Activity: Transcribe the line with "Screen dimensions: 912x513" and all the lines that follow it in the material below, exactly as they stand.

Records for the task:
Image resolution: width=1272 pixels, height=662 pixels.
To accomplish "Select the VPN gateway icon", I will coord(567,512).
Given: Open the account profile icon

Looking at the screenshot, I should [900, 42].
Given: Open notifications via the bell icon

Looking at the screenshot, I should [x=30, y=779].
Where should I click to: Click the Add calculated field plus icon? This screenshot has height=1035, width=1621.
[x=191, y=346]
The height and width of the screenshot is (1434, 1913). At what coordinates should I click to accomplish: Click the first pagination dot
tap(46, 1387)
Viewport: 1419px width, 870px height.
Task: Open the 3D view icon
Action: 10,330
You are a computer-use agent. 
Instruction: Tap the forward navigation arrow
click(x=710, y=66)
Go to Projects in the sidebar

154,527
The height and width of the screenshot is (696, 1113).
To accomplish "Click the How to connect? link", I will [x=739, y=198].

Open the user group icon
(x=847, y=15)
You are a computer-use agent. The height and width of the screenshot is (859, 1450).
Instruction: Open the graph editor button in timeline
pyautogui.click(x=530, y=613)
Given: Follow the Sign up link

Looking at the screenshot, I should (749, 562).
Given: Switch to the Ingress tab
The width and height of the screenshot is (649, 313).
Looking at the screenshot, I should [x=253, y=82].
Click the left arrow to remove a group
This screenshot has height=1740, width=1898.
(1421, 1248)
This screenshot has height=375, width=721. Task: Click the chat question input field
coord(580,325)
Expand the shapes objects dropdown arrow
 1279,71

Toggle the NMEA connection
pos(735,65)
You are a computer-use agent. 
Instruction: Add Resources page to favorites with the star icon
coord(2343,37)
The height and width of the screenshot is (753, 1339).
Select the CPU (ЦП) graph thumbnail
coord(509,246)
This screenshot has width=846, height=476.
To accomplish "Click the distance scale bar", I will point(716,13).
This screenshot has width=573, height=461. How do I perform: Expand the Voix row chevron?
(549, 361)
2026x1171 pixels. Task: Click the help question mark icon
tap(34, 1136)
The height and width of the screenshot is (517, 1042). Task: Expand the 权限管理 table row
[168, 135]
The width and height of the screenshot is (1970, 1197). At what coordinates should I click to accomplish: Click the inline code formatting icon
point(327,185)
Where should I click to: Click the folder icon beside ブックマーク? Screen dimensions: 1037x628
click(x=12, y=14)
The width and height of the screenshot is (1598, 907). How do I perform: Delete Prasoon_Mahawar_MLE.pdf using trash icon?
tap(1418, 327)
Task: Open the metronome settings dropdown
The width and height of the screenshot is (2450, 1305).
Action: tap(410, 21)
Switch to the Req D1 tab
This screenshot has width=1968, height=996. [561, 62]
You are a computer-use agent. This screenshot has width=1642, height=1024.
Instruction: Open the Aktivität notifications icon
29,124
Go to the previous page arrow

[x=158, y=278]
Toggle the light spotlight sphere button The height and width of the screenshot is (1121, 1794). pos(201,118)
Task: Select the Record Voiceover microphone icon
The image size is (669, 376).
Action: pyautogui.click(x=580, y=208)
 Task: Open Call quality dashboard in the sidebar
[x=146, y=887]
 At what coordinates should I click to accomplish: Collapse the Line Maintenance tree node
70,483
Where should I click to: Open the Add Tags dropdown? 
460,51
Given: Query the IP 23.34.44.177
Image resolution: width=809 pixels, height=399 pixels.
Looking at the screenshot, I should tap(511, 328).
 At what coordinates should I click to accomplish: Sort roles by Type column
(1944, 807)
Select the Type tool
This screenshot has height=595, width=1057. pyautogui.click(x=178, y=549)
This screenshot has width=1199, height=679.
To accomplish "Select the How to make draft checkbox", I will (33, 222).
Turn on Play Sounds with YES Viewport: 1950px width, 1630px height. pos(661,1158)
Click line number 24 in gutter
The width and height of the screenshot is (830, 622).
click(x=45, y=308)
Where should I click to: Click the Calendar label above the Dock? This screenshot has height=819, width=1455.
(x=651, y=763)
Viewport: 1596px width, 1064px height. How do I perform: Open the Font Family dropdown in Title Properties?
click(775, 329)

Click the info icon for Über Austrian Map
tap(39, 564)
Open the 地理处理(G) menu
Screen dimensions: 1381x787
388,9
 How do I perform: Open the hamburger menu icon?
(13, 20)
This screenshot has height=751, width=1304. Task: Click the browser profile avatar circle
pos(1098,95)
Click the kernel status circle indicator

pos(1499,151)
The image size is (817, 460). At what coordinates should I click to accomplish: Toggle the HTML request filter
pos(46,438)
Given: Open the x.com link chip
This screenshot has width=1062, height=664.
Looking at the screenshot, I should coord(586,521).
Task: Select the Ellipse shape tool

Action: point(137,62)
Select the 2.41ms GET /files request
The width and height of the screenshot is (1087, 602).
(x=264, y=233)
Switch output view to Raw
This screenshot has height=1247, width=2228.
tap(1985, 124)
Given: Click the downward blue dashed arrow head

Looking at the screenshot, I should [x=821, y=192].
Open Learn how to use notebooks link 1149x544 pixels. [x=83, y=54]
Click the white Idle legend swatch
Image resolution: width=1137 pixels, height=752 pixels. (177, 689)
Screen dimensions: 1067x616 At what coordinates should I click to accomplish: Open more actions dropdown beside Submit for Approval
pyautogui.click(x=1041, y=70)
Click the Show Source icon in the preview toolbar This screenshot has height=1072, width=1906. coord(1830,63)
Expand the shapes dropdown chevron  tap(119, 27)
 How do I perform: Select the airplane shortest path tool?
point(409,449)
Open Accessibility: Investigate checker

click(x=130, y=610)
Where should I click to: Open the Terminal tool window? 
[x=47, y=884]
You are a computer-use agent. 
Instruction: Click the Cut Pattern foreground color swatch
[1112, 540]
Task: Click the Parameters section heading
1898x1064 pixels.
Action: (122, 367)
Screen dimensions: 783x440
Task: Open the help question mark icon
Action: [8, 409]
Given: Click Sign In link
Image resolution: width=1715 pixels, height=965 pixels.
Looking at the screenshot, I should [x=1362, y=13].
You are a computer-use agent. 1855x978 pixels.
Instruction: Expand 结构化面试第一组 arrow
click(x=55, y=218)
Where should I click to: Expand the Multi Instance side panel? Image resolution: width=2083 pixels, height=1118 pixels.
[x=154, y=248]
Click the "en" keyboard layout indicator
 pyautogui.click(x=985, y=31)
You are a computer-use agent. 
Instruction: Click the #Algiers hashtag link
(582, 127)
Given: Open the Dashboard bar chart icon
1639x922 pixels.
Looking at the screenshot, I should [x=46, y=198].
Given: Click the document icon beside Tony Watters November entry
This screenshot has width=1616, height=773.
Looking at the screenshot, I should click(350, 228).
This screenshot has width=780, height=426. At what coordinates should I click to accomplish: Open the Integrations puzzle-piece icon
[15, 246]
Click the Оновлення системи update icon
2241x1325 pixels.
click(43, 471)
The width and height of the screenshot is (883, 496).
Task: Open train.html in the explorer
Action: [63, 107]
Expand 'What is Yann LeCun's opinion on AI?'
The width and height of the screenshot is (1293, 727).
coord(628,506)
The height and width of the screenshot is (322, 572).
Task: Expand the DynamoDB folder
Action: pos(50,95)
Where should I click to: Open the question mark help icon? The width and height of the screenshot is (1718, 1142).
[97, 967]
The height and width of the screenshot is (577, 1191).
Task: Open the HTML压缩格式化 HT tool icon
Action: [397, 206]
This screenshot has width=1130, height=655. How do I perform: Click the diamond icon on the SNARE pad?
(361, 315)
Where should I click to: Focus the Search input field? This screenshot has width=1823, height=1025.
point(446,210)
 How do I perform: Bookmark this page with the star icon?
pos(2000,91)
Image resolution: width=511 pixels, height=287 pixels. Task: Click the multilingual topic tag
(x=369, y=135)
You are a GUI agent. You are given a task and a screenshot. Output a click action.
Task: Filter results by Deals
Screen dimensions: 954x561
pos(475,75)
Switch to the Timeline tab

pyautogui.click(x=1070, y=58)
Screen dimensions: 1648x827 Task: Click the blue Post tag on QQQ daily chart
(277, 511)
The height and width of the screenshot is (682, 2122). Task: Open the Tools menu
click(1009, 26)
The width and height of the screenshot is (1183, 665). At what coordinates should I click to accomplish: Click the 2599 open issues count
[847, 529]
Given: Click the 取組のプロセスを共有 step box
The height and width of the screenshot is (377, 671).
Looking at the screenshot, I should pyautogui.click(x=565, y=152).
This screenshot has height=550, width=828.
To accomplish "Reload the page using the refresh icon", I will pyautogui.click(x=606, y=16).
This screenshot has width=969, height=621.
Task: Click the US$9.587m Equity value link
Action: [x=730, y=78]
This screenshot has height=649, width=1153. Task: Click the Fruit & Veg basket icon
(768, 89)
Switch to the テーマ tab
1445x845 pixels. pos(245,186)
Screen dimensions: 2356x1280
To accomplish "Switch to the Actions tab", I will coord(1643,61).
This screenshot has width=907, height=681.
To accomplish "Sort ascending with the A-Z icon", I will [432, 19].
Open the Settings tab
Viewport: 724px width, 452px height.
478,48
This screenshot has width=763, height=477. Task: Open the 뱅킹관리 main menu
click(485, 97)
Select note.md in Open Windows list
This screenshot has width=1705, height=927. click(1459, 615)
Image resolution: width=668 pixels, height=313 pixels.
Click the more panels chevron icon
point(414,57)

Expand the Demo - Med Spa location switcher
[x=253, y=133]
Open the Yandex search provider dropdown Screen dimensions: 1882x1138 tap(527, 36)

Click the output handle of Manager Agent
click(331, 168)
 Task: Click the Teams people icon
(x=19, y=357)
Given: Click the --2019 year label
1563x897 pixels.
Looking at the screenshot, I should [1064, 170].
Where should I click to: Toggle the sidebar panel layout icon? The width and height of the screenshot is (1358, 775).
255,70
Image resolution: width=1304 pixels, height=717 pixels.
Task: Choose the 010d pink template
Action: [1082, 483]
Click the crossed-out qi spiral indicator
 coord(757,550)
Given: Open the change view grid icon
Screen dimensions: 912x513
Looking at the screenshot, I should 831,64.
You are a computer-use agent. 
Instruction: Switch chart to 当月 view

Response to the task:
Screen dimensions: 912x513
Looking at the screenshot, I should 831,64.
You are a computer-use agent. 
Instruction: Switch chart to 当月 view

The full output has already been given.